Task details —
Using the data below, return the stretch from the line that contains "Task: Click US" through the line that contains "Given: Click the Transparent", both included, exactly as it stands and nothing beyond it.

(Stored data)
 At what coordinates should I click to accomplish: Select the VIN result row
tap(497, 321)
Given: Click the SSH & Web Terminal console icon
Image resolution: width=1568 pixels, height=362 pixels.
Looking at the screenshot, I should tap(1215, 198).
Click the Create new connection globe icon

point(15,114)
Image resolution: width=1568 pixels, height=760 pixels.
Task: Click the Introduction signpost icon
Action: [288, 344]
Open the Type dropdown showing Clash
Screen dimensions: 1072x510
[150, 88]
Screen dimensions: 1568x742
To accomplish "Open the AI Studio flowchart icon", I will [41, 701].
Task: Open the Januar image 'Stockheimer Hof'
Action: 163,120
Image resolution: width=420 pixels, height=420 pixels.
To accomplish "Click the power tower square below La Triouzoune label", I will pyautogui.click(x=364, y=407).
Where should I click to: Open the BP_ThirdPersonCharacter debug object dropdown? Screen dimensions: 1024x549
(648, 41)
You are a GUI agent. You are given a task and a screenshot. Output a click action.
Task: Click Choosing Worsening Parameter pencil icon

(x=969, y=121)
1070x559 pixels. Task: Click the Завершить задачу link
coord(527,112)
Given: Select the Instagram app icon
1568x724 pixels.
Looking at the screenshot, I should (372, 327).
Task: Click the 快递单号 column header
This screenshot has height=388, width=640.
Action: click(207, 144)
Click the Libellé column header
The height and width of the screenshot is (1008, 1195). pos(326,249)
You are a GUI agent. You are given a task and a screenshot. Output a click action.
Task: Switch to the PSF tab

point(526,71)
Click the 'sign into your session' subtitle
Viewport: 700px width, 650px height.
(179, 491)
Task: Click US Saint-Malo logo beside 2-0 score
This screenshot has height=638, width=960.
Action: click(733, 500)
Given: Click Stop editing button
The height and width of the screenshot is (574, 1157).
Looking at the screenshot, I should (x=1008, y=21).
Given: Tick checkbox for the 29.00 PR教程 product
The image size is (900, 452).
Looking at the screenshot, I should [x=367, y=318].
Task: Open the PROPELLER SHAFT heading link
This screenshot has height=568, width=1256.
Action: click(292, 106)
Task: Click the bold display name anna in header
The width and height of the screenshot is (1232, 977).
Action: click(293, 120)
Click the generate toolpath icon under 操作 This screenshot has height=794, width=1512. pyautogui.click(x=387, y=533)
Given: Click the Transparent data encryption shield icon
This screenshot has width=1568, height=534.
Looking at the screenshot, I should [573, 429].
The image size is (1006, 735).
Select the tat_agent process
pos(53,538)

Solution to this task —
Task: Click US Saint-Malo logo beside 2-0 score
This screenshot has height=638, width=960.
Action: click(733, 500)
Given: Click Stop editing button
The height and width of the screenshot is (574, 1157).
Looking at the screenshot, I should (x=1008, y=21).
Given: Tick checkbox for the 29.00 PR教程 product
The image size is (900, 452).
Looking at the screenshot, I should [x=367, y=318].
Task: Open the PROPELLER SHAFT heading link
This screenshot has height=568, width=1256.
Action: click(292, 106)
Task: Click the bold display name anna in header
The width and height of the screenshot is (1232, 977).
Action: click(293, 120)
Click the generate toolpath icon under 操作 This screenshot has height=794, width=1512. pyautogui.click(x=387, y=533)
Given: Click the Transparent data encryption shield icon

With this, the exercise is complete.